Besingi is the director of the Cameroon SEFE local association (Struggle to Economize the Future Environment) based in the city of Mundemba. He has long campaigned against the establishment of a large industrial palm oil plantation in the area by SGSOC, a oil palm plantations company controlled by the American agribusiness company Herakles Farms. The plantations has been pushed through despite the opposition of local communities and civil society, and the evidence that it will destroy tracts of dense rainforest that are home to endangered wildlife including the chimpanzee. 
 
Nasako Besing
No matter the threats and the intimidation against me, I will continue my peaceful struggle for the rights of my community who fight for our forests. Nasako Besingi

On 25 September 2017, at around 6.30am, local police officers, gendarmes and army officers entered Nasako Besingi’s office, located next to his home, and arrested the human rights defender. The officers searched Nasako Besingi’s office and confiscated documents, a laptop, his phone, SIM cards as well as the human rights defender’s identity card and passport. Following the search, Nasako Besingi was taken by car to the Gendarmerie brigade in Mundemba but was never informed of the charges against him. Twenty minutes after his arrival at the Gendarmerie brigade, he was seen being taken by car from the brigade to an unknown location.

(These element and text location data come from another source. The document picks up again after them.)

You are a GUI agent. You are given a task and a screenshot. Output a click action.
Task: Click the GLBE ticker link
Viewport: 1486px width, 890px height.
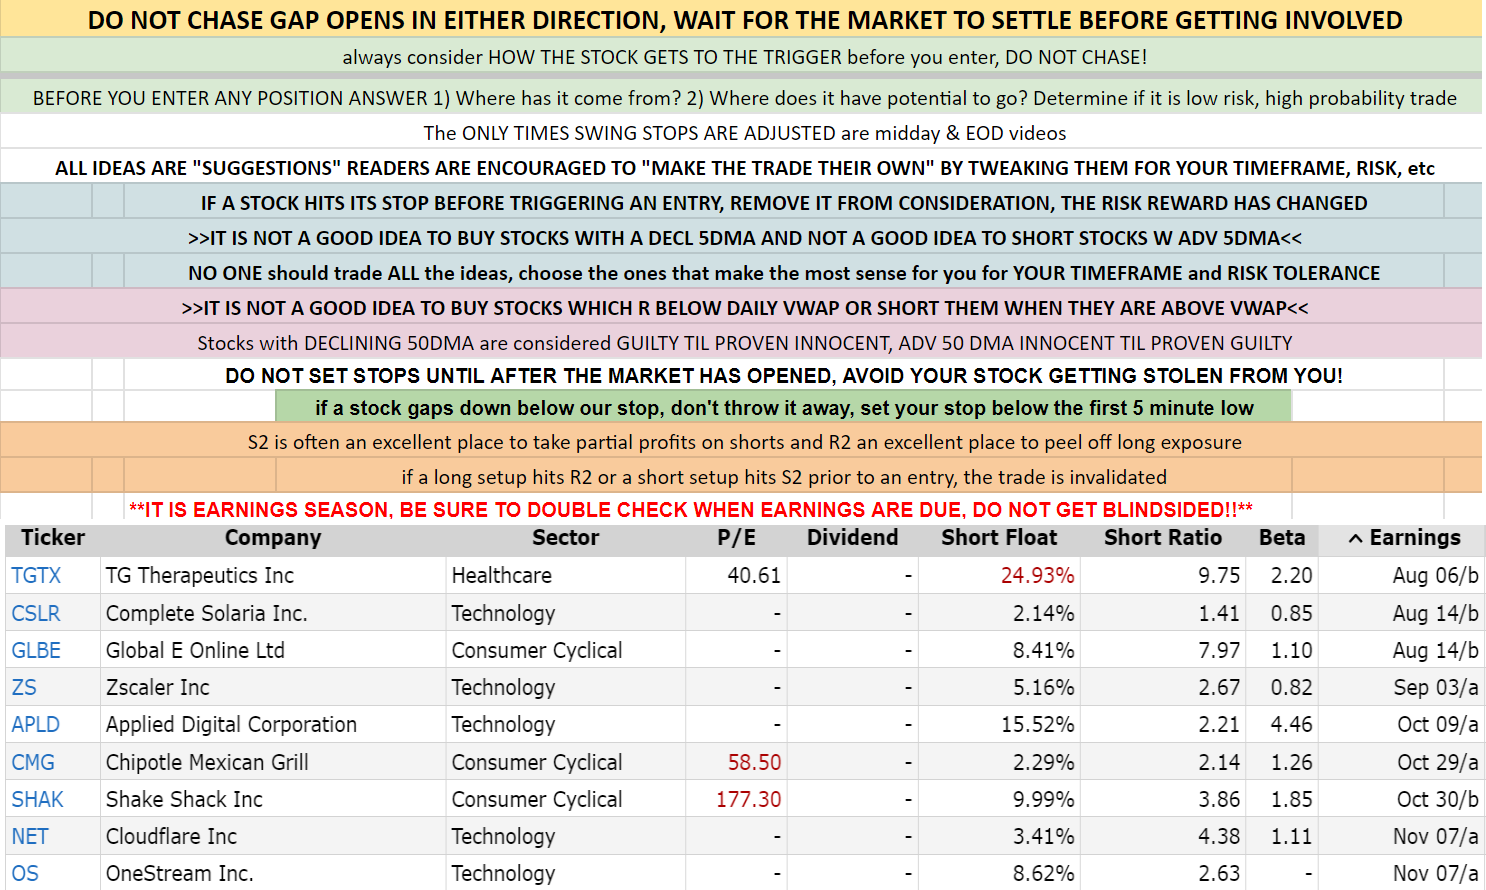point(36,650)
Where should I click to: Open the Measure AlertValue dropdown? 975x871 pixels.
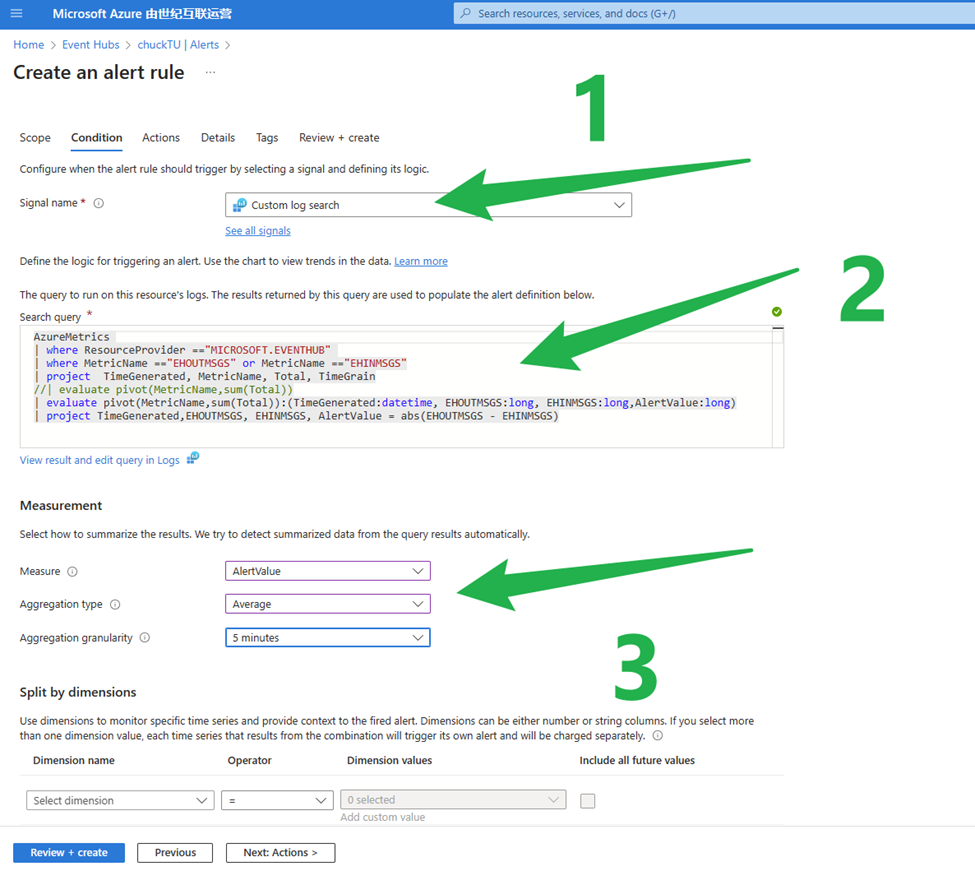[x=327, y=571]
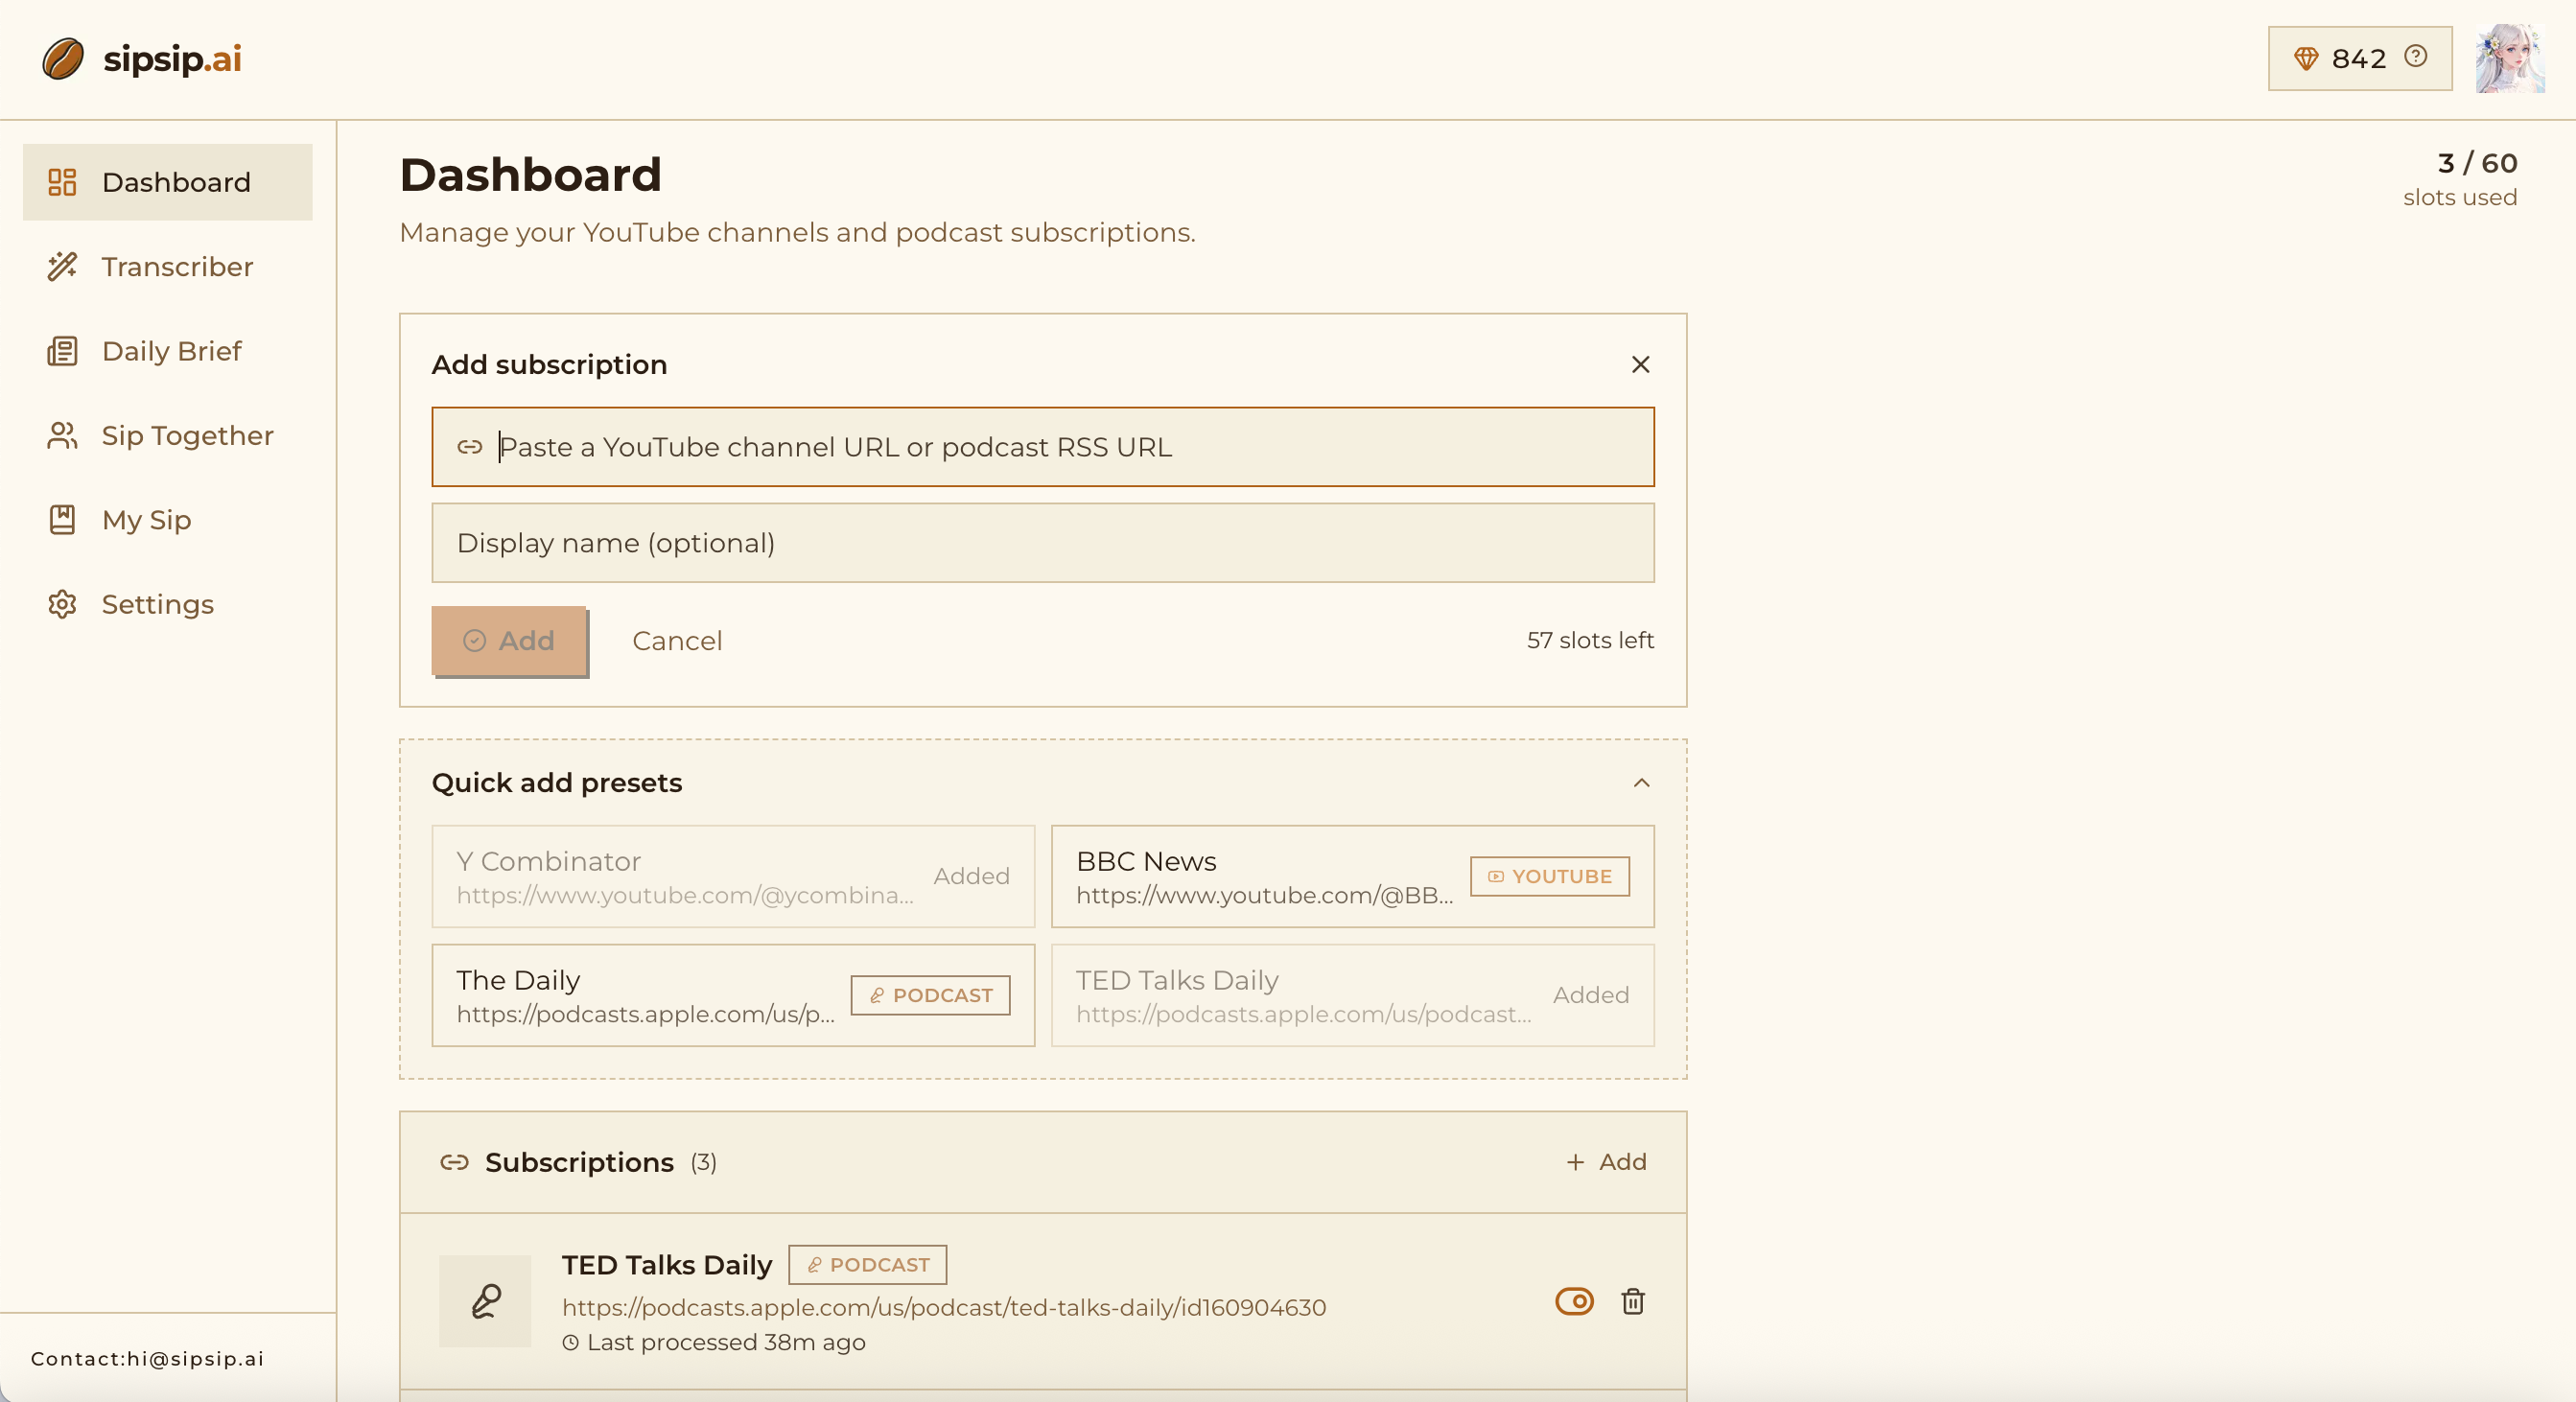Go to Sip Together section
Image resolution: width=2576 pixels, height=1402 pixels.
coord(187,436)
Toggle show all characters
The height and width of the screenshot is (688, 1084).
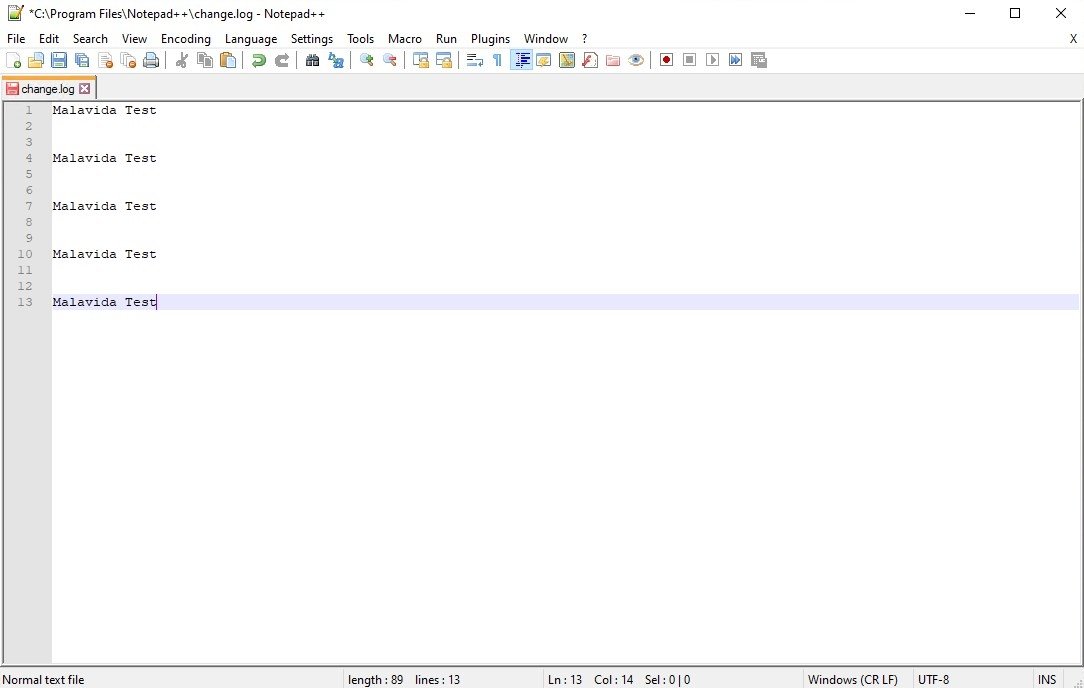(497, 60)
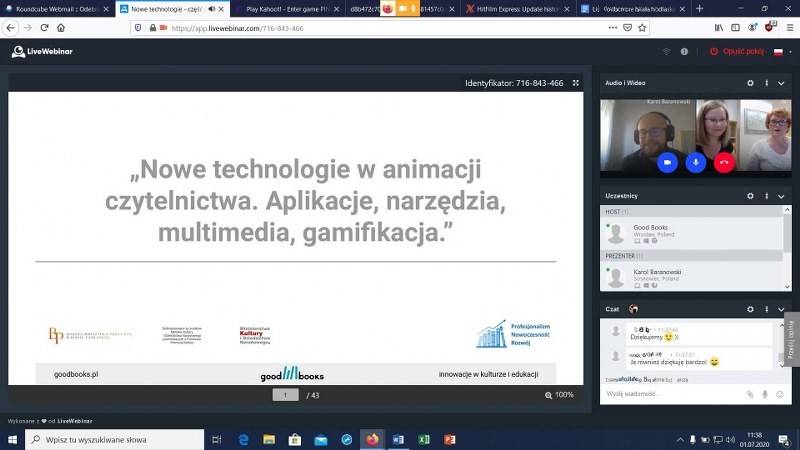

The arrest of Nasako Besingi follows a larger pattern of judicial harassment against the human rights defender due to his peaceful work in promoting human rights in Cameroon. On 21 January 2016, the Court of First Instance of Mundemba sentenced Nasako Besingi to either pay a fine of 344,400 CFA Francs (approximately €524) or serve one year’s imprisonment. On 3 November 2015, he was convicted on defamation charges brought against him after Herakles Farms claimed that an article published by the human rights defender caused injury to the company. In the article in question, the human rights defender reported a violent attack he had suffered in 2012, in which he recognised the assailants as employees of Herakles Farms. The human rights defender was ordered to pay a fine of 1 million CFA Francs (approximately €1,500) or face 3 years' imprisonment.